What are the lines, word for word, from the line with "The width and height of the screenshot is (929, 659)." up to and including the line with "Viewport: 440px width, 462px height." in the records below? Omit the pictures.

[[ SUPPLIED INFORMATION, beginning ]]

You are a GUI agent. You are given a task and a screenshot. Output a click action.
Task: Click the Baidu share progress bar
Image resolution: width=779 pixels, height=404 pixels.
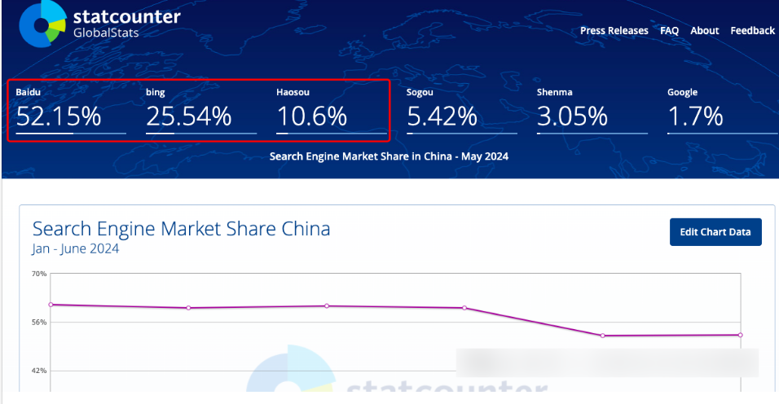[71, 133]
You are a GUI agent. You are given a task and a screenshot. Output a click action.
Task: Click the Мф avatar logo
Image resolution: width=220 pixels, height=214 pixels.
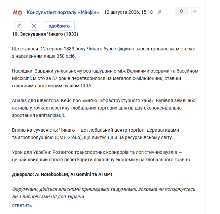(x=17, y=12)
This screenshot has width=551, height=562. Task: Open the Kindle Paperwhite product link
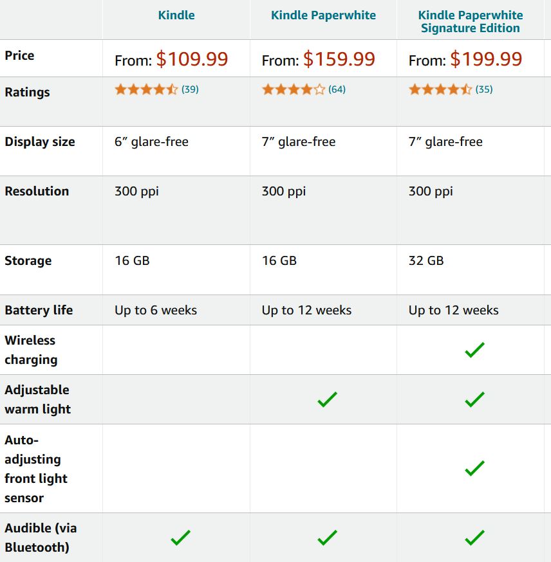(x=323, y=15)
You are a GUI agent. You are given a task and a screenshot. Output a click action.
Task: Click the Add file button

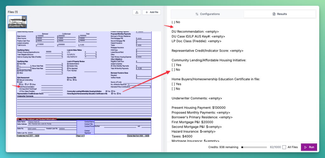(x=151, y=12)
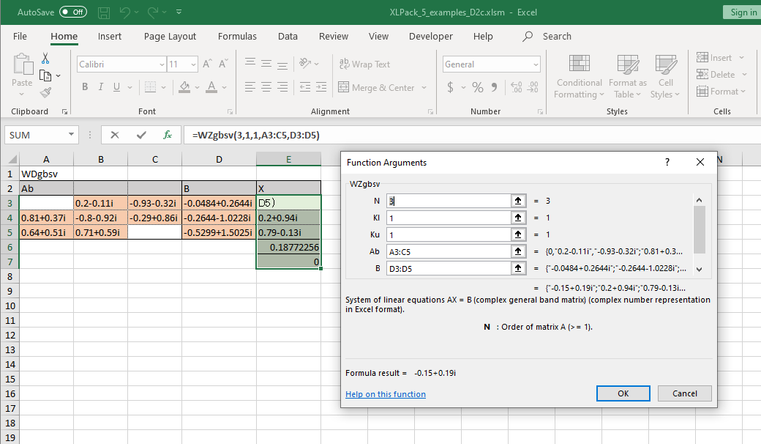The width and height of the screenshot is (761, 444).
Task: Click the Enter checkmark in formula bar
Action: (x=141, y=135)
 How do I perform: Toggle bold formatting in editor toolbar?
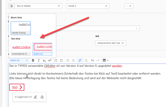tap(33, 60)
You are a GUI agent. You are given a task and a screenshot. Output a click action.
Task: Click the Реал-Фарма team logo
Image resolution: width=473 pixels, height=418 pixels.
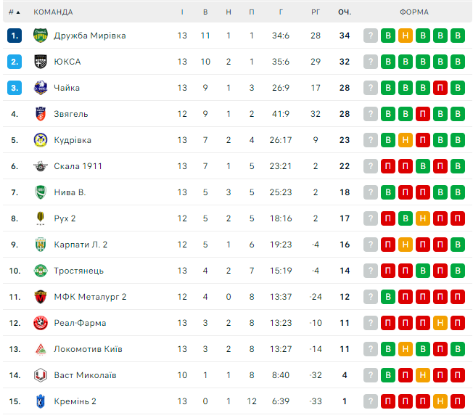pos(41,323)
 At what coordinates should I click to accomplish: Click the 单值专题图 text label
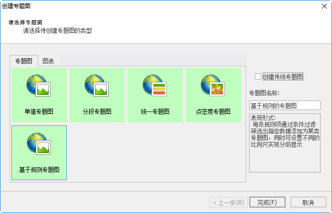(x=39, y=112)
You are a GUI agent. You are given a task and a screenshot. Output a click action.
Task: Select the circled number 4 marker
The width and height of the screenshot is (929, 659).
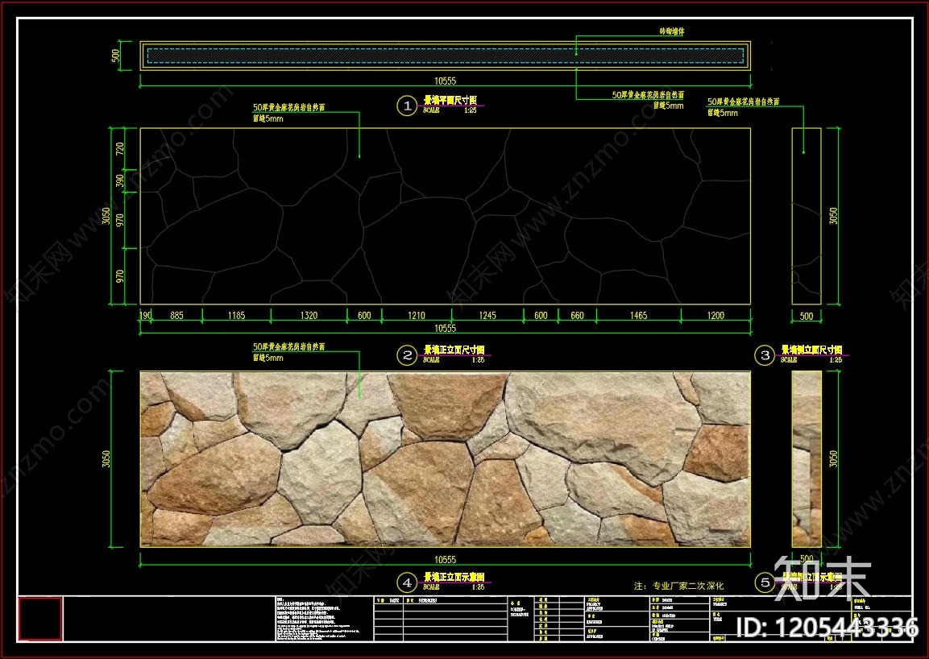(408, 582)
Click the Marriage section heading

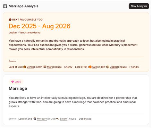pyautogui.click(x=18, y=89)
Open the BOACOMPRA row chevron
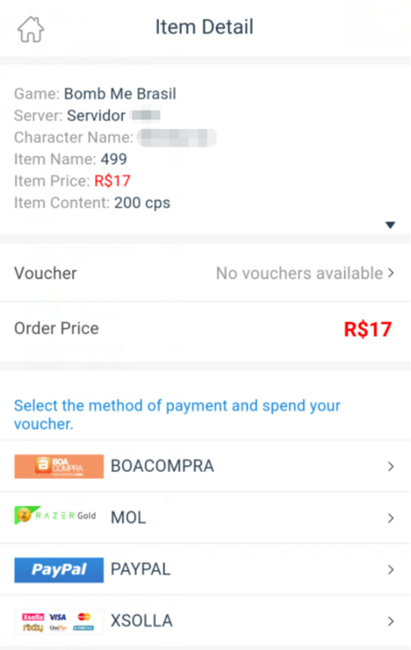 tap(391, 466)
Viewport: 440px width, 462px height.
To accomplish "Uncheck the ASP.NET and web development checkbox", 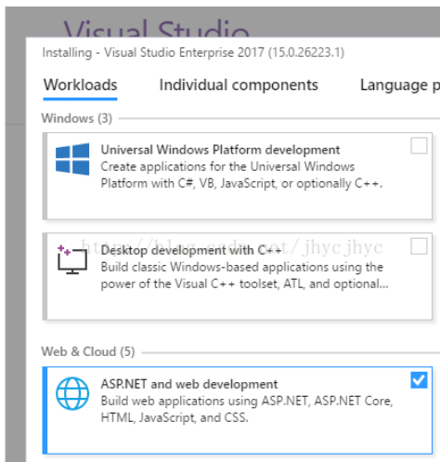I will pyautogui.click(x=419, y=380).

[[ SUPPLIED INFORMATION, end ]]

**TASK OUTPUT**
The width and height of the screenshot is (929, 659).
(408, 582)
Click the Marriage section heading

pyautogui.click(x=18, y=89)
Open the BOACOMPRA row chevron
 tap(391, 466)
Viewport: 440px width, 462px height.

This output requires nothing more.